Here is my bash script which parses file list html pages into a simple text file:
You can see that lynx renders the page from HTML into regular text and dumps this output to a file if you pass the -dump option. But this is not enough, because lynx by default inserts a newline character in lines greater than 79 characters. To avoid this problem, you must manually set the line width to something larger. The maximum width in lynx is 990 characters, so I specified this value through the option -width=990. Finally the -nolist option removes the list of links that lynx inserts at the bottom of the page.
Using grep I then extract just the lines containing the string ".rpm". Next I replace all tabs with 4 spaces using sed and then use awk to print just the filename field. Finally I use sed to remove the ".rpm" extension from the filenames to make the output identical to the format of rpm -qa.
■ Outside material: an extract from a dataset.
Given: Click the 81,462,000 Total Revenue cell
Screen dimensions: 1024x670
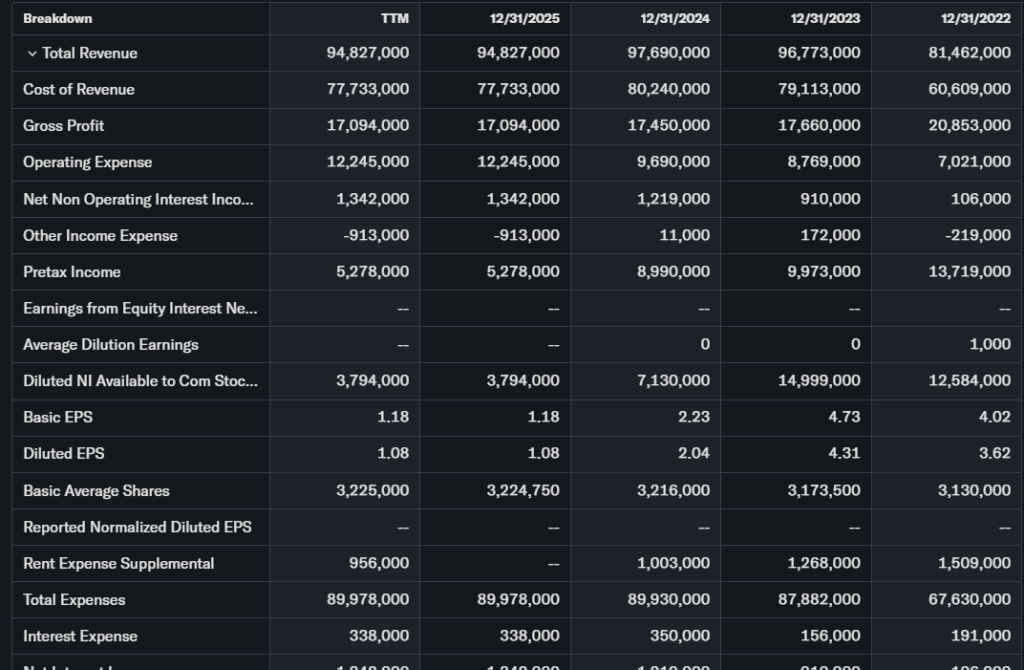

Note that the last sed statement might not render correctly in your browser because I use mathjax on my blog. Unfortunately, the characters I am trying to express are also the tags for a mathjax expression; The sed snippet should appear as follows:
sed "s:\openparens\.rpm\closeparens::g" "${F3}" > "$2"
I have replaced '(' and ')' with openparens and closeparens, respectively due to my blog's mathjax plugin incorrectly interpreting the above expression as a mathjax statement.
If you don't escape ".rpm" with backslashes, '.' will be interpreted as a regex "match any character" which would match strings like "-rpm", ".rpm", "redhat-rpm-config", etc. This is undesirable.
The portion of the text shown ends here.